Minister Miller also provided an update on 3 temporary policies affecting international students that were all set to expire at the end of 2023.

— A waiver on the 20-hour-per-week limit on the number of hours international students are allowed to work off campus while class is in session will be extended to April 30, 2024. International students already in Canada and applicants who have already submitted an application for a study permit as of December 7, 2023, will be able to work off campus more than 20 hours per week until that time.

— The facilitative measure that has allowed international students to count time spent studying online towards the length of a future post-graduation work permit, as long as it constitutes less than 50% of the programme of study, will continue to be in place for students who begin a study programme before September 1, 2024. This measure will no longer apply to students who begin a study program on or after that date.

— In response to labour market disruptions during the pandemic and post-pandemic recovery, a temporary policy was introduced on 3 occasions to provide an additional 18-month work permit to post-graduation work permit holders as their initial work permit was expiring. Foreign nationals with a post-graduation work permit expiring up to December 31, 2023, remain eligible to apply. However, this temporary policy will not be extended further.

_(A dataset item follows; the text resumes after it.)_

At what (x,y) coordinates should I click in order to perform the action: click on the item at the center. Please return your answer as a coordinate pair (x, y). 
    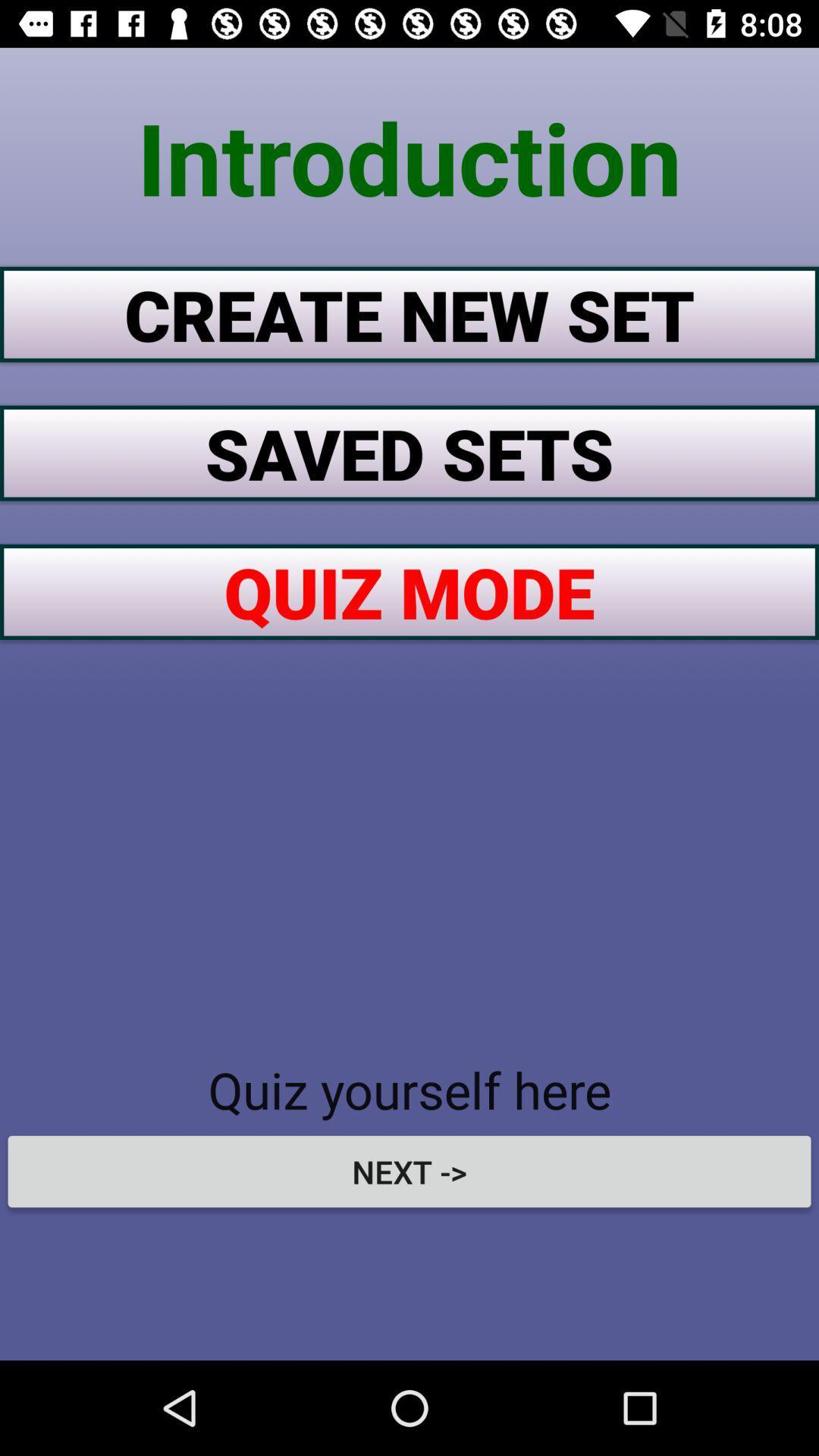
    Looking at the image, I should click on (410, 591).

Foreign student population soars

Data from IRCC showed that from January to June 2023, more than 280,000 new study permits were issued in Canada, a 77% increase compared to the same period in 2022.

In 2022, Canada welcomed a record 551,405 international students from 184 countries. In addition, as of the end of 2022, 807,750 international students held valid Canadian study permits. Both of these were all-time high numbers.

With the rate at which study permits were being processed and issued this year until September 2023, it was expected that the number of study permits issued will hit a new record with 600,000 permits in 2023, according to an article by ApplyBoard.

According to data from IRCC, Canada's international student enrolment and study permits are projected to maintain its acceleration. However, doubling fund requirements starting in 2024 will likely slow down the pursuit of some students' dreams.